Akibat konflik ini, Iran menutup Selat Hormuz. Dampaknya langsung terasa ke ekonomi global.
Negara-negara Asia mulai kekurangan pasokan energi dan bahan baku.
Eropa juga terkena imbas. Jerman bahkan menurunkan proyeksi pertumbuhan ekonominya.
Perdana Menteri Yunani, Kyriakos Mitsotakis, mengakui tekanan ekonomi semakin terasa.
“Ekonomi nasional masih bertahan dan bahkan lebih baik dari perkiraan. Namun tekanan harga kebutuhan sehari-hari, biaya anak, bahan bakar yang lebih mahal, serta perawatan lansia tetap menjadi beban,” ujarnya.
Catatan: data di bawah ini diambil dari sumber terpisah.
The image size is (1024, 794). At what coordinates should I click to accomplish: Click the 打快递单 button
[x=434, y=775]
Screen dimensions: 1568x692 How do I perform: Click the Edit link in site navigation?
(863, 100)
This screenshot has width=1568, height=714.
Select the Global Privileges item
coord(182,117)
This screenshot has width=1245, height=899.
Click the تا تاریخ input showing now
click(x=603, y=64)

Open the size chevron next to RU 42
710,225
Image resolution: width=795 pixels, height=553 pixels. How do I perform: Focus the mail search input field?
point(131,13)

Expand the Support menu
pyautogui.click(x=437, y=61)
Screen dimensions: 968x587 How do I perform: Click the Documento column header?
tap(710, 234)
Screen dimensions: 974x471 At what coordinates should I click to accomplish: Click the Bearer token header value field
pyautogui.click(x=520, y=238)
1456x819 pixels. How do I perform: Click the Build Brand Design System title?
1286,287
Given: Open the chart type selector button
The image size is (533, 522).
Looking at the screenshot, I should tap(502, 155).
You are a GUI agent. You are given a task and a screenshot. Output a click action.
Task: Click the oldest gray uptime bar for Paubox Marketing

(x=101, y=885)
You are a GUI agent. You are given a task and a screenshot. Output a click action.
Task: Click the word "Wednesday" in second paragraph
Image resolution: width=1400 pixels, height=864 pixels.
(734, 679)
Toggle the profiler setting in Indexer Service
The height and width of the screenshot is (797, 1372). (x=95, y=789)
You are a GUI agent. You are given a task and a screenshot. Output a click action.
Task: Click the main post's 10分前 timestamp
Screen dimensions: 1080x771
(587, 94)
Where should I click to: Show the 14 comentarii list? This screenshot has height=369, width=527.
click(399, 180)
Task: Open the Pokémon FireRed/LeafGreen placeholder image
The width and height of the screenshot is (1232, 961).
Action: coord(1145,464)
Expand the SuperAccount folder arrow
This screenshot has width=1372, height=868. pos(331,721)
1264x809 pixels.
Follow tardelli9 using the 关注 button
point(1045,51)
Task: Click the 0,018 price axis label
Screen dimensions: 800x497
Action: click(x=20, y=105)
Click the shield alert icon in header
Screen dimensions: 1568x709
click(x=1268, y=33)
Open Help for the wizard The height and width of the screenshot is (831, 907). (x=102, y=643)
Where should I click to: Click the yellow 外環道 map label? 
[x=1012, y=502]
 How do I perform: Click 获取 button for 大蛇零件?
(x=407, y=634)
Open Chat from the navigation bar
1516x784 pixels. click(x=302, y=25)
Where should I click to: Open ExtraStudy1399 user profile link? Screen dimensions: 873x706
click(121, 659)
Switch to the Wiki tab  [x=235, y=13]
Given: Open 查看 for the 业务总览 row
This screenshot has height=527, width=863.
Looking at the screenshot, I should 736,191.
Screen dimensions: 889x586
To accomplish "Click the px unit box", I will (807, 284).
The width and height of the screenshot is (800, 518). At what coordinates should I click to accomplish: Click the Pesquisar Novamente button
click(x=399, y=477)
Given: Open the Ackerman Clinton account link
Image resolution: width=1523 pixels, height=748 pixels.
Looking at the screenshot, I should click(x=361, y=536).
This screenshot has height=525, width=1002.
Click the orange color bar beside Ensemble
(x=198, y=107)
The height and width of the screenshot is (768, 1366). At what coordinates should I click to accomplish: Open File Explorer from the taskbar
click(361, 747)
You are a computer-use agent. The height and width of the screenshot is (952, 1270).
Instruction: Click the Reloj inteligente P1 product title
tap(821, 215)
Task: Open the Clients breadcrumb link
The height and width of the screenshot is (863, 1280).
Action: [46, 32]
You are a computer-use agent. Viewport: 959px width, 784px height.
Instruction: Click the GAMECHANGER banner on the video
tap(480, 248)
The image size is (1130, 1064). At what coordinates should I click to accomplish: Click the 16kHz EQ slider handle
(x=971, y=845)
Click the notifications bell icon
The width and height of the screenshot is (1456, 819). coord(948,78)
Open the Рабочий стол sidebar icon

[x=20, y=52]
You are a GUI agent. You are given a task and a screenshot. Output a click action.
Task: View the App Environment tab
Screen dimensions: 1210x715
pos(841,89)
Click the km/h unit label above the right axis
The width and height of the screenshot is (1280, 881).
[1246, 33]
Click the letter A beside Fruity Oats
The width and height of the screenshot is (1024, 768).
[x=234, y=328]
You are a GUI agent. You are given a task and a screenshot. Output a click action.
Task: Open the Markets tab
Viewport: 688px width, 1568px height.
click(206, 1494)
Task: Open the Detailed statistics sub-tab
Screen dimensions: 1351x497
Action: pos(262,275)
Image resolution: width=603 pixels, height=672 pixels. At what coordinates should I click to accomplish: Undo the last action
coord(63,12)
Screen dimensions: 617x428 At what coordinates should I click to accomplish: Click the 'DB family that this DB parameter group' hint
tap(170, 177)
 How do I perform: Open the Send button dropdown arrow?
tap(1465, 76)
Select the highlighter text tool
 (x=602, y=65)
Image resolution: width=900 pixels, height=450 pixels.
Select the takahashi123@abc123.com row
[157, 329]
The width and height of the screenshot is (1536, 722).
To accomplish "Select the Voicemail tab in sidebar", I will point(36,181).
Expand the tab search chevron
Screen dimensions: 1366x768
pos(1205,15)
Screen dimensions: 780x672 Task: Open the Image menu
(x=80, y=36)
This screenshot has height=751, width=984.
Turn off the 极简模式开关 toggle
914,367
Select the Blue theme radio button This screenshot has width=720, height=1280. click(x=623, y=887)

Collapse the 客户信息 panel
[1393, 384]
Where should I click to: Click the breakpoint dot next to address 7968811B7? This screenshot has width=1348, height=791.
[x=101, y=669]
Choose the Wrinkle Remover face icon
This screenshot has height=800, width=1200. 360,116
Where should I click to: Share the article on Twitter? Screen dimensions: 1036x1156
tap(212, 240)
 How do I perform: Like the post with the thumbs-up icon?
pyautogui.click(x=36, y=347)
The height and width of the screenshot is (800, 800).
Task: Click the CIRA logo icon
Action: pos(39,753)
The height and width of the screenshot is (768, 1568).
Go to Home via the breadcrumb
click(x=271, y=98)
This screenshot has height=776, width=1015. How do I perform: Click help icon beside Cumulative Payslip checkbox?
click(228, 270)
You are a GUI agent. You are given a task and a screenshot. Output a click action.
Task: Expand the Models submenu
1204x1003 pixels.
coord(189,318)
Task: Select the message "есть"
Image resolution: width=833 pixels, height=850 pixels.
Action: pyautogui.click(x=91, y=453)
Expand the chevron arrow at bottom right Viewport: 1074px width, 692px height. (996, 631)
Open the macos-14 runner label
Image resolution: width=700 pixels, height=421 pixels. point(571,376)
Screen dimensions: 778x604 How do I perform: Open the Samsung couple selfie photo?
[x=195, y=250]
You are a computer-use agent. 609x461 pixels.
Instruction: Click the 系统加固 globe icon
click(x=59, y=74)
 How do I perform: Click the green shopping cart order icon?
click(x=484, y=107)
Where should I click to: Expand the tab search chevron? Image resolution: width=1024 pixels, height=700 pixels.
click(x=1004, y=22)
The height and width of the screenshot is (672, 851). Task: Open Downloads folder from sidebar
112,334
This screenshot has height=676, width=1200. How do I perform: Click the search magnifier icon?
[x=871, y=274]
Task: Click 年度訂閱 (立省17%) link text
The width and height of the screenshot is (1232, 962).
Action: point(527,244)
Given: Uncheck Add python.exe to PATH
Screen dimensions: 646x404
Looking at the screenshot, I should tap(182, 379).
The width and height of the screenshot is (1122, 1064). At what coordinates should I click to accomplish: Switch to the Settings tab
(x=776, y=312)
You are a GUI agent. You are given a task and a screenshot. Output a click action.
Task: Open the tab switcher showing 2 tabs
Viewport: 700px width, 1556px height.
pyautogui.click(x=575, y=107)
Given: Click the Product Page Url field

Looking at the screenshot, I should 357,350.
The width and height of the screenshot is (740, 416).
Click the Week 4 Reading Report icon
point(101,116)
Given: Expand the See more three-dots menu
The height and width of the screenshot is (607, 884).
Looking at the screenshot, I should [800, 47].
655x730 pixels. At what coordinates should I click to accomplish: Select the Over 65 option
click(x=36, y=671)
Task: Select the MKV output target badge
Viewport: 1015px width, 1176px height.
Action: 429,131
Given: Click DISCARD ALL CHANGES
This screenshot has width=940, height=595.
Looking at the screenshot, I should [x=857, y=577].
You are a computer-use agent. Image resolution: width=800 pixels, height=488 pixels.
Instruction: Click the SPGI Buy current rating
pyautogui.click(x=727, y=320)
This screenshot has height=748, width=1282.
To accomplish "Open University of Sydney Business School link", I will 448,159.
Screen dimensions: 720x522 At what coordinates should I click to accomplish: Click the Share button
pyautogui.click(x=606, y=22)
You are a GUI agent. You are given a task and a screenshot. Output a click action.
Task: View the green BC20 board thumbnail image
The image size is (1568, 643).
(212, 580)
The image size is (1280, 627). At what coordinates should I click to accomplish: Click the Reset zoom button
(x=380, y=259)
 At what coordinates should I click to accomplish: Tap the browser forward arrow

Di sisi lain, ribuan pelaut kini terjebak di kawasan tersebut.
Organisasi Maritim Internasional (IMO) mencatat sekitar 20 ribu pelaut dan 2.000 kapal tertahan akibat penutupan jalur.
Upaya diplomasi pun masih buntu. Rencana perundingan di Pakistan gagal terlaksana.
Seorang pejabat Pakistan mengaku situasi ini di luar dugaan.
“Kami sudah menyiapkan semuanya. Semua sudah siap untuk pembicaraan. Sejujurnya ini kemunduran yang tidak kami duga, karena Iran tidak pernah menolak dan sebenarnya siap datang,” ujarnya.
Kini, dunia berada di persimpangan.
Selat Hormuz bukan sekadar jalur laut. Ini adalah nadi energi global.
Dan jika konflik terus memanas, dampaknya bisa jauh lebih besar dari yang dibayangkan.